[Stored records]
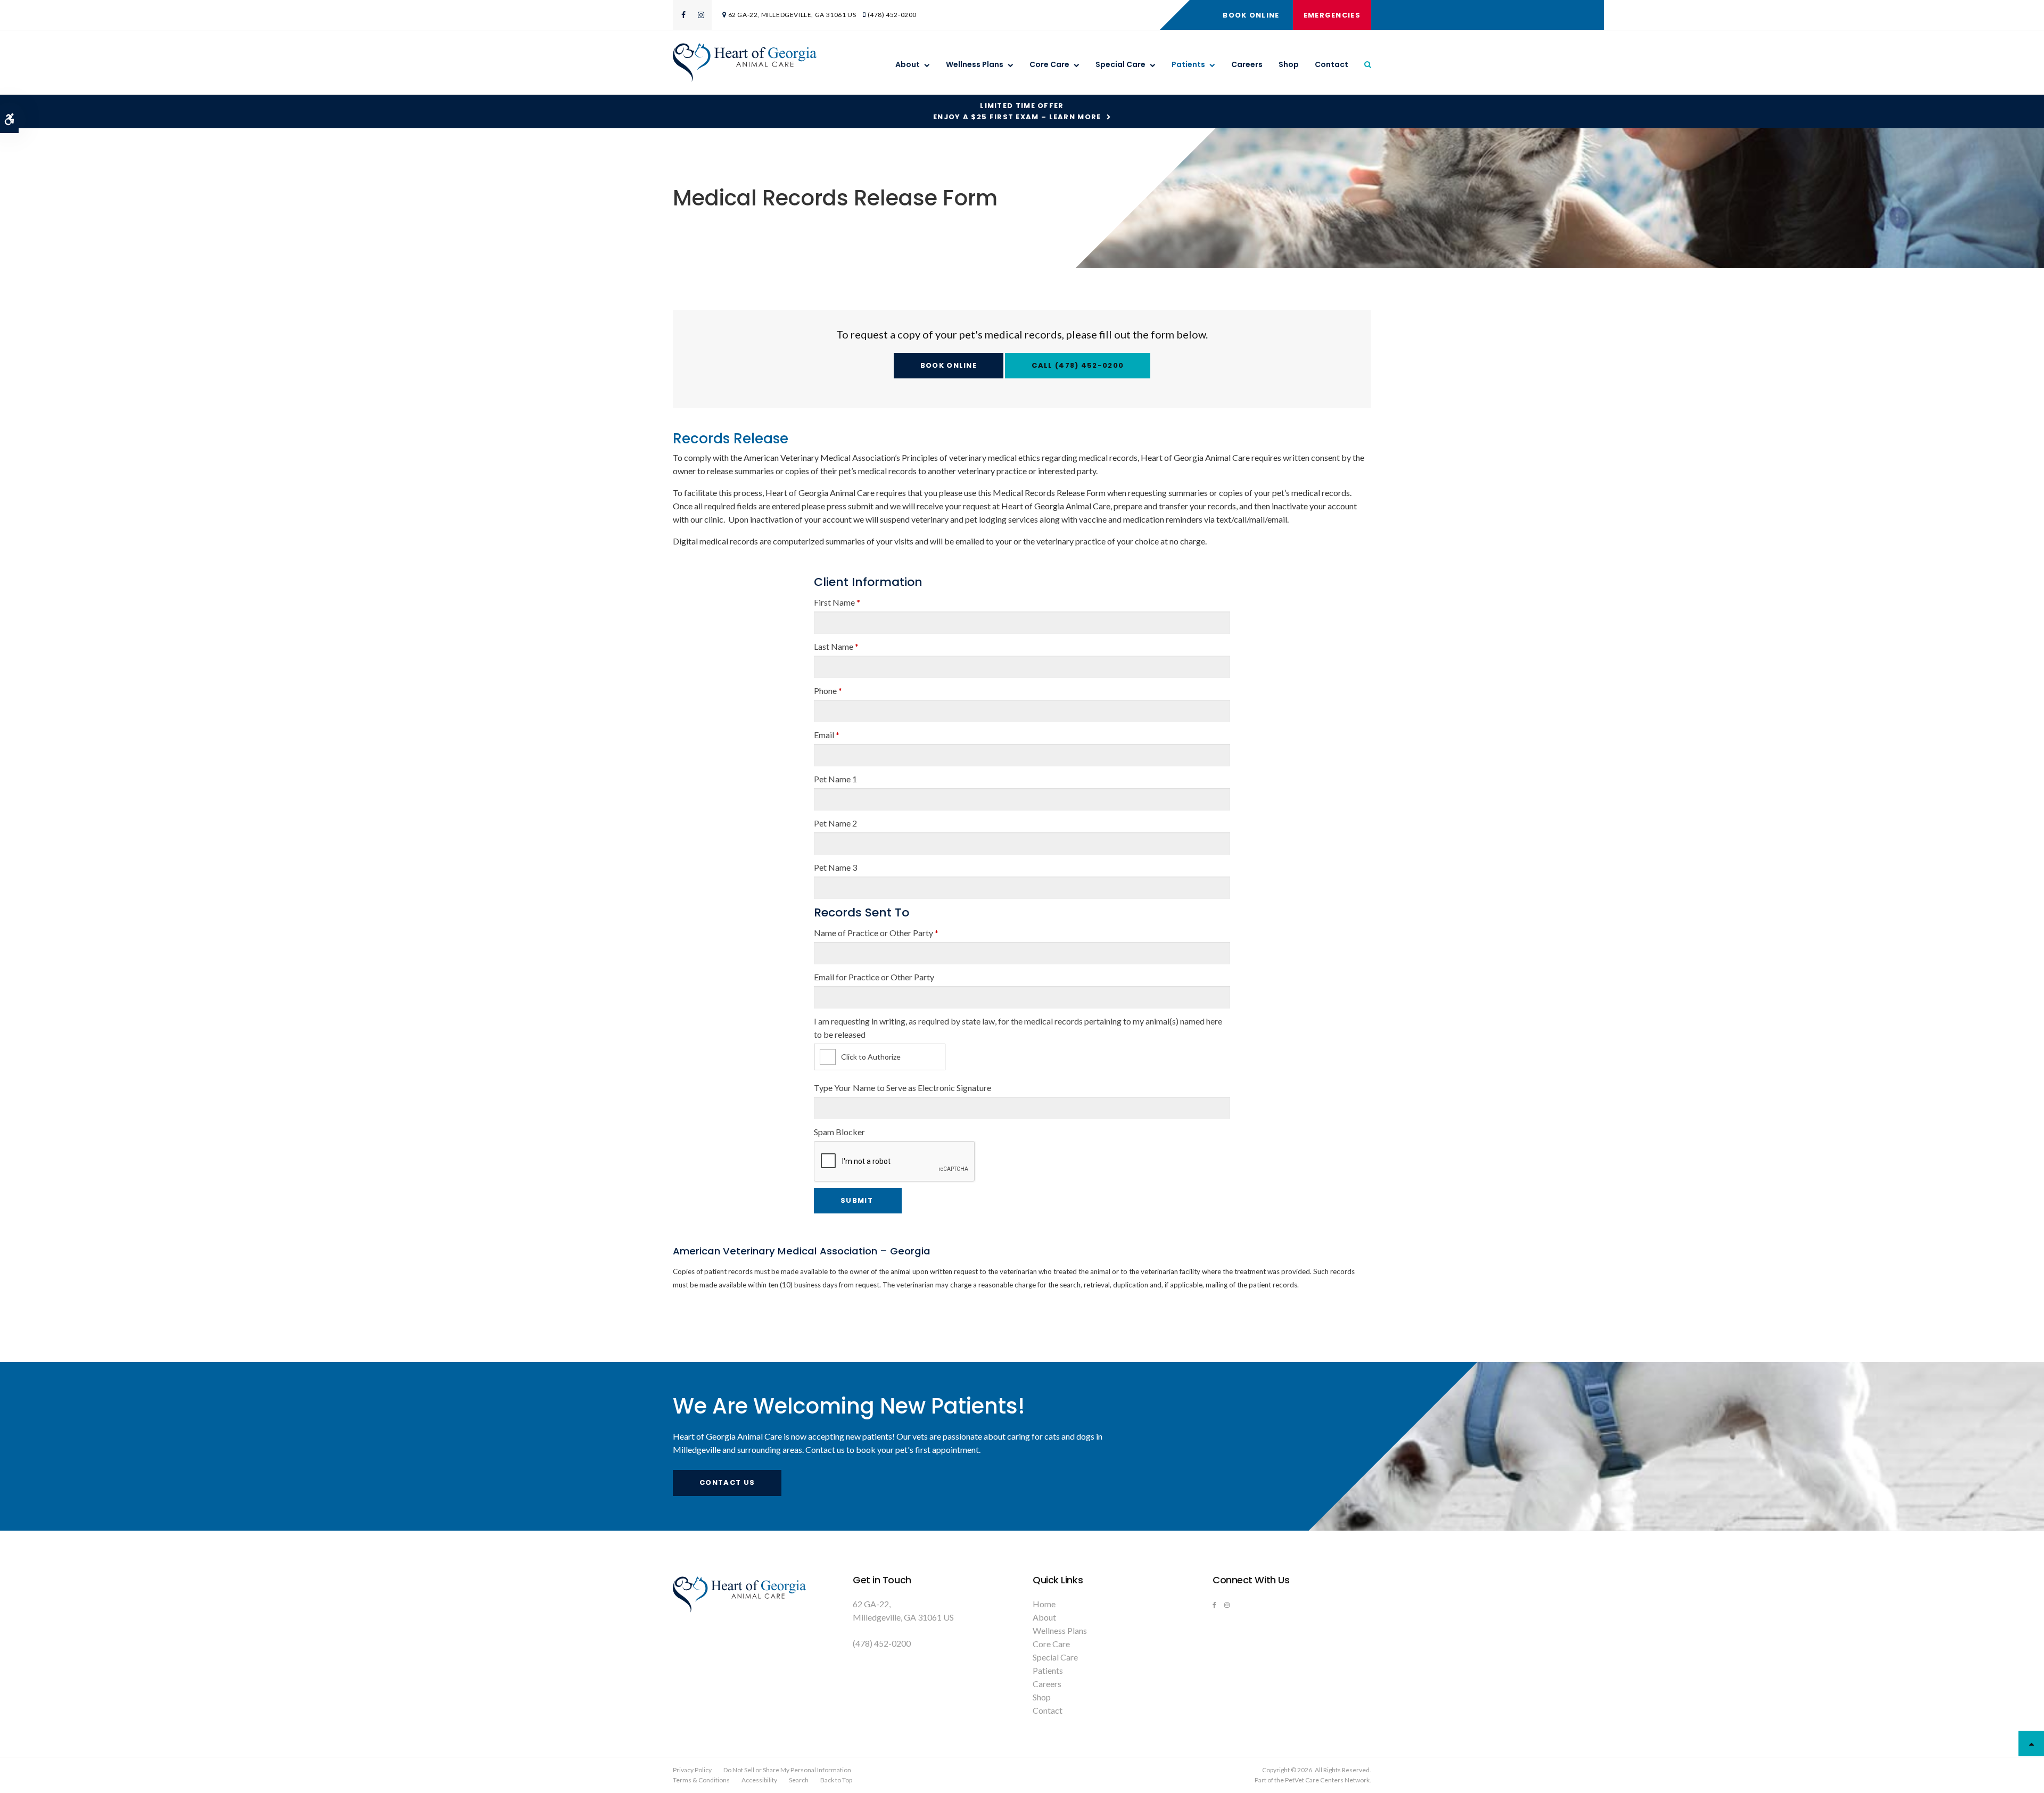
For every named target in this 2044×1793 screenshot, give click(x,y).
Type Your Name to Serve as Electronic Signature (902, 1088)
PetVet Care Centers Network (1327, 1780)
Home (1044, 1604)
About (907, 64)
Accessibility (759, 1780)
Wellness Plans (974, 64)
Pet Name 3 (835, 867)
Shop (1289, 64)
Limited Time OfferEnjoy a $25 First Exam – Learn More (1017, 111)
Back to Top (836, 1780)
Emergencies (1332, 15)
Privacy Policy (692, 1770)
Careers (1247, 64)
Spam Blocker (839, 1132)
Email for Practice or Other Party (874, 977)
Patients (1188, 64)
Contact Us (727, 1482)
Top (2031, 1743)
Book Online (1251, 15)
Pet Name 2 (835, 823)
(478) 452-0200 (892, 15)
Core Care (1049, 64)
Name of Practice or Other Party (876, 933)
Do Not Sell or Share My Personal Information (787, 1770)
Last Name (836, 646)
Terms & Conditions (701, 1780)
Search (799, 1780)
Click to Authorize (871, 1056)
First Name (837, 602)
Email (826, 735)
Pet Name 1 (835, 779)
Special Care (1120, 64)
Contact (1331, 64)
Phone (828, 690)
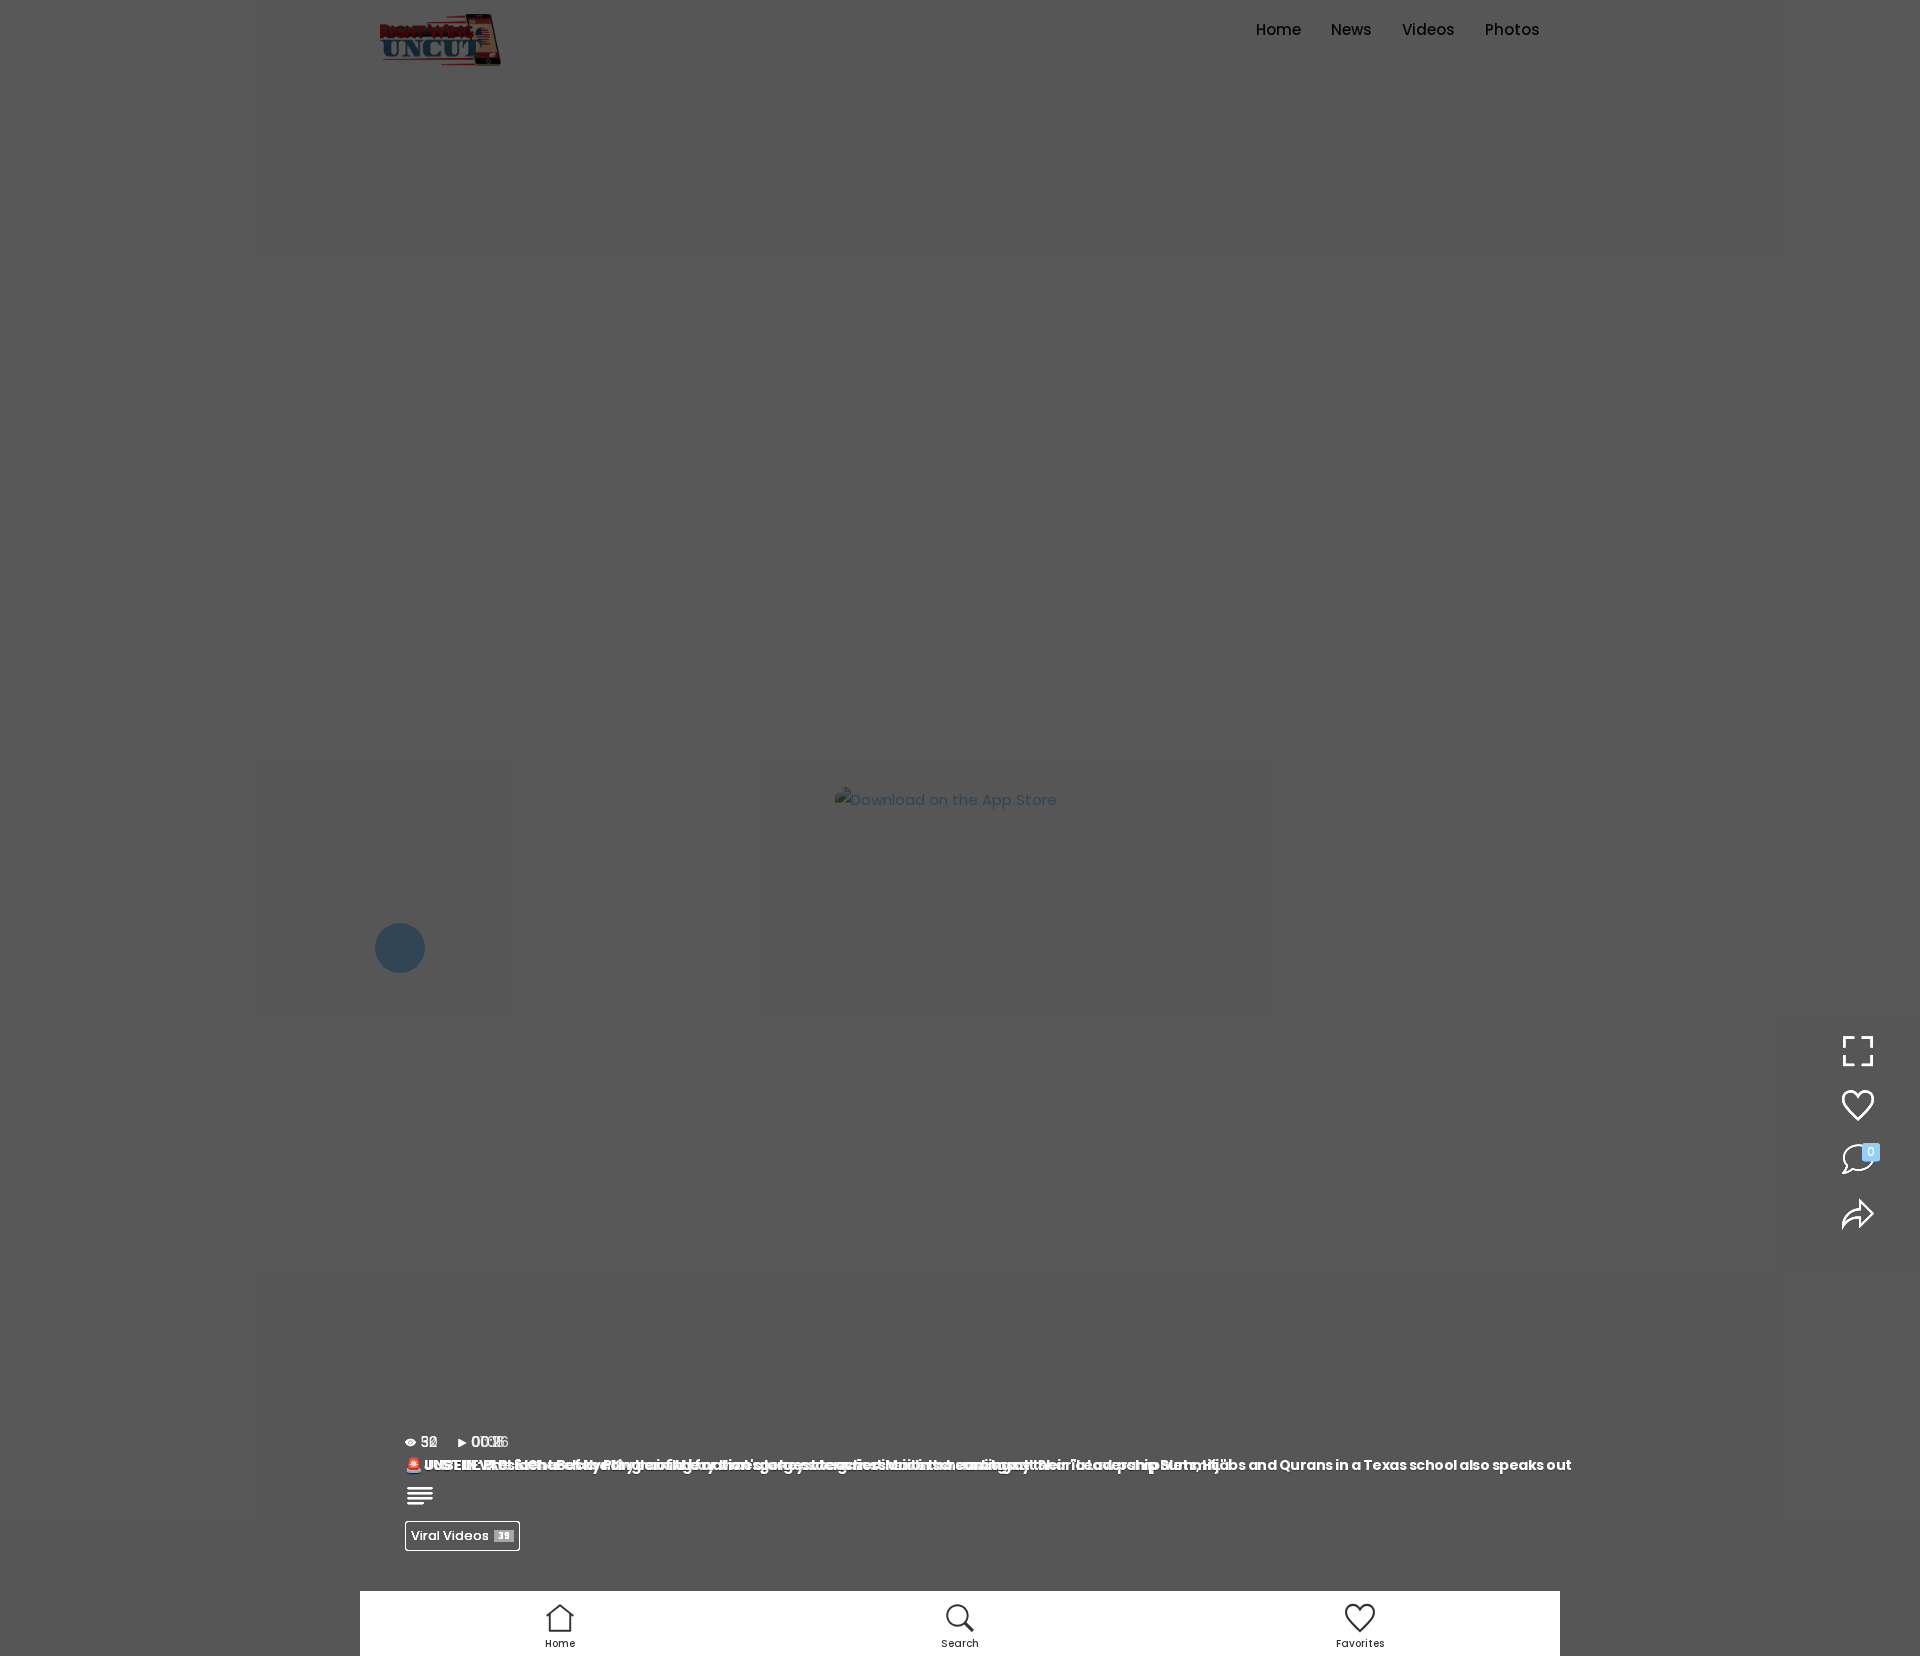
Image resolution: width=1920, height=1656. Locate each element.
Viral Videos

### ACTIVITY
Please repeat the records above exactly, leaving every picture out.

### SOLUTION TO THE PROBLEM
For every named target in this 2044×1793 screenshot, give click(x,y).
Type Your Name to Serve as Electronic Signature (902, 1088)
PetVet Care Centers Network (1327, 1780)
Home (1044, 1604)
About (907, 64)
Accessibility (759, 1780)
Wellness Plans (974, 64)
Pet Name 3 (835, 867)
Shop (1289, 64)
Limited Time OfferEnjoy a $25 First Exam – Learn More (1017, 111)
Back to Top (836, 1780)
Emergencies (1332, 15)
Privacy Policy (692, 1770)
Careers (1247, 64)
Spam Blocker (839, 1132)
Email for Practice or Other Party (874, 977)
Patients (1188, 64)
Contact Us (727, 1482)
Top (2031, 1743)
Book Online (1251, 15)
Pet Name 2 (835, 823)
(478) 452-0200 (892, 15)
Core Care (1049, 64)
Name of Practice or Other Party (876, 933)
Do Not Sell or Share My Personal Information (787, 1770)
Last Name (836, 646)
Terms & Conditions (701, 1780)
Search (799, 1780)
Click to Authorize (871, 1056)
First Name (837, 602)
Email (826, 735)
Pet Name 1 (835, 779)
Special Care (1120, 64)
Contact (1331, 64)
Phone (828, 690)
Image resolution: width=1920, height=1656. Locate each element.
Viral Videos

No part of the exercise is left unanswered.